Aujourd'hui, si tout le monde possède un téléphone, peu de gens l'utilisent vraiment. Beaucoup disent ne pas aimer téléphoner. Des études montrent que les moins de 30 ans considèrent souvent les appels téléphoniques comme stressants, certains en ont même peur. Qui n'a pas déjà «manqué» un appel et s'est empressé de prendre des nouvelles par message au lieu de simplement rappeler?
Autrefois, le téléphone était considéré comme le moyen moderne de communication, car c'était un lien direct avec l'extérieur. On ne pouvait toutefois être joint qu'à proximité de l'appareil fixe – et seulement par ceux qui connaissaient le numéro. «Il y avait ainsi régulièrement des phases d'injoignabilité», explique l'experte en numérique Sarah Genner. Même lorsque les téléphones portables sont devenus populaires, ce sont d'abord les SMS qui se sont imposés La téléphonie mobile était encore chère.
Qui est au bout du fil?
Du point de vue actuel, la téléphonie fixe peut être perçue comme une véritable aventure . Aucun écran n'indiquait qui appelait. Etait-ce la grand-mère d'Outre-mer qui téléphonait une fois par an, un élève de la classe qui voulait nous avertir que l'enseignant était malade ou un ex-compagnon que l'on préférait éviter? Les appels frauduleux de prétendus policiers et les appels publicitaires étaient beaucoup plus rares.
Téléphoner est devenu angoissant et on risque de ne pas avoir de réponse. Aujourd'hui, un numéro inconnu déclenche une réaction de stress. Nombreux sont ceux qui ne répondent plus à ces appels. Ce qui faisait partie du quotidien à l'époque paraît aujourd'hui impertinent. L'exemple type est d'appeler quelqu'un spontanément le soir et l'entraîner dans une longue conversation. «Beaucoup considèrent les appels téléphoniques spontanés comme invasifs, car ils communiquent de toute façon en permanence», explique Sarah Genner. Plusieurs appels sans réponse, à la suite, agissent «comme un SOS moderne», explique la conférencière et auteure qui s'intéresse aux effets des médias numériques sur l'Homme et la société.
C'est pourquoi, aujourd'hui, les individus préfèrent d'abord se demander par écrit s'ils peuvent s'appeler. «Nous passons étonnamment beaucoup de temps à coordonner des rendez-vous téléphoniques par écrit», observe Sarah Genner.
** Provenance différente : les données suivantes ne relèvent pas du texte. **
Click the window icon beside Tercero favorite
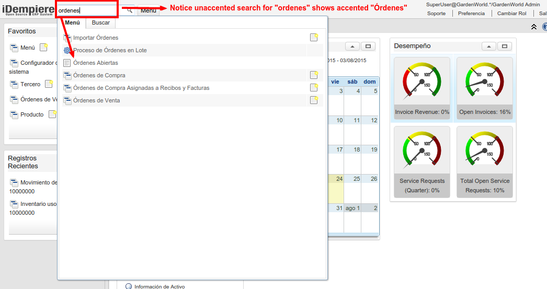This screenshot has width=547, height=289. tap(14, 84)
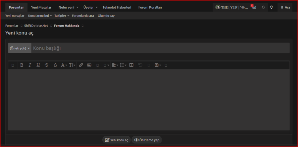Insert a table in the editor
Image resolution: width=298 pixels, height=147 pixels.
131,65
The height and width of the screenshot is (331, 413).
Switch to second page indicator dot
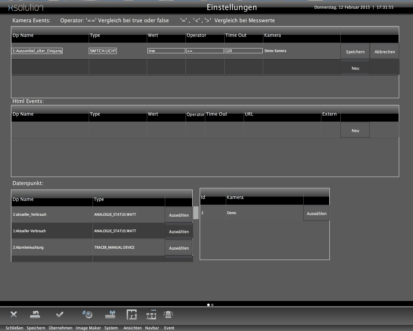[x=212, y=305]
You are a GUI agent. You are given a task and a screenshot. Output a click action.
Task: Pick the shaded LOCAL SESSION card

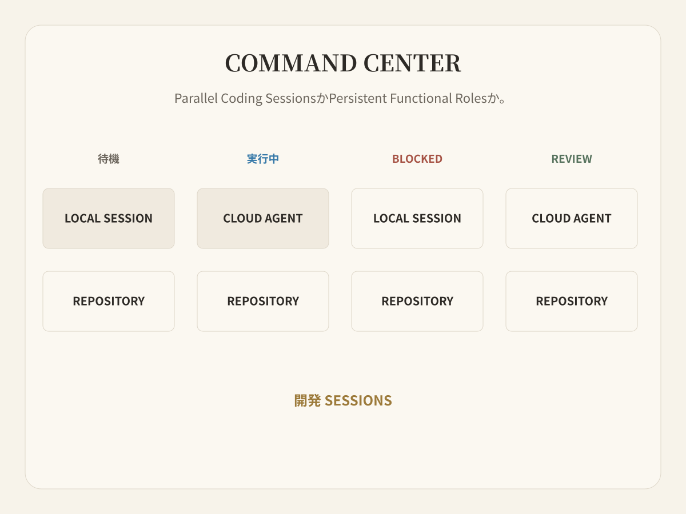point(109,218)
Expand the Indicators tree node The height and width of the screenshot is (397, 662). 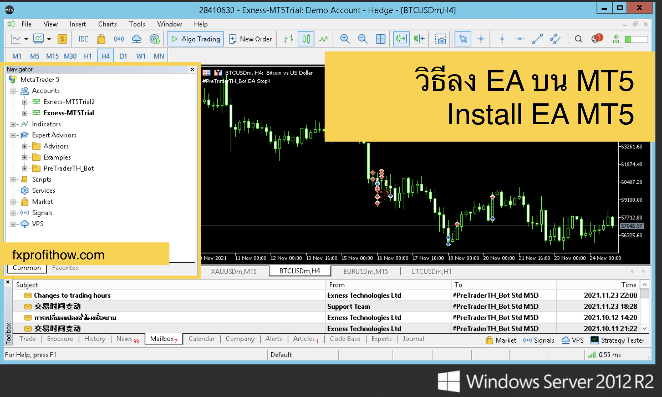tap(13, 124)
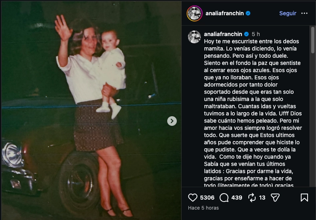The image size is (316, 220).
Task: Click the '5 h' time beside the caption
Action: [256, 34]
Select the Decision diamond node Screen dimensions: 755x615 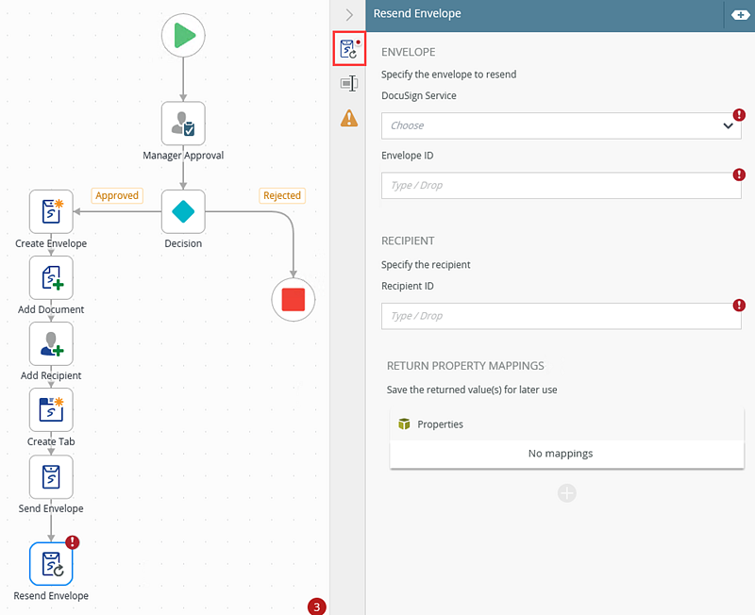coord(183,212)
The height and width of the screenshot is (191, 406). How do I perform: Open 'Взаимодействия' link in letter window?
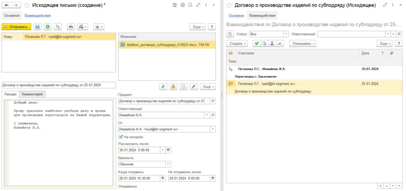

Les appels spontanés ne sont presque plus courants, à l'exception des membres de la famille ou des amitiés proches. Mais, même là, on constate un fossé entre les générations.
De nouvelles règles de comportement
La chercheuse en communication Anne Cordier écrit dans «The Conversation» que «les adolescents ne téléphonent qu'en cas d'urgence ou lorsqu'ils ont besoin de réconfort». Ils considèrent l'immédiateté d'un appel téléphonique comme stressante et comme une perte de contrôle. Pour eux, un appel spontané semble aller à l'encontre des règles de savoir-vivre numériques. «Si un appel était autrefois considéré comme un signe de sollicitude, il peut désormais être perçu comme intrusif», explique la chercheuse française. Selon elle, si un adolescent ne répond pas à un appel, cela ne doit pas être interprété comme un rejet, mais comme l'expression de nouvelles règles de comportement.
Cela signifie-t-il que nous perdons la capacité de communiquer spontanément et directement? «Non», répond Sarah Genner. La forme de la communication spontanée s'est plutôt élargie: les messages vocaux et les photos en direct sont les appels téléphoniques 2.0. «Les jeunes en particulier utilisent ces canaux de manière intensive, avec plus de contrôle sur le moment.»
Malgré la multitude de nouveaux outils de communication, le téléphone ne disparaît pas pour autant. «A l'ère de la joignabilité permanente qui favorise le stress, il devient un instrument choisi consciemment pour les conversations importantes ou intimes», explique Sarah Genner. Et peut-être même que le simple appel fera un jour son come-back. A l'heure du déluge d'informations numériques, sa simplicité pourrait retrouver tout son attrait.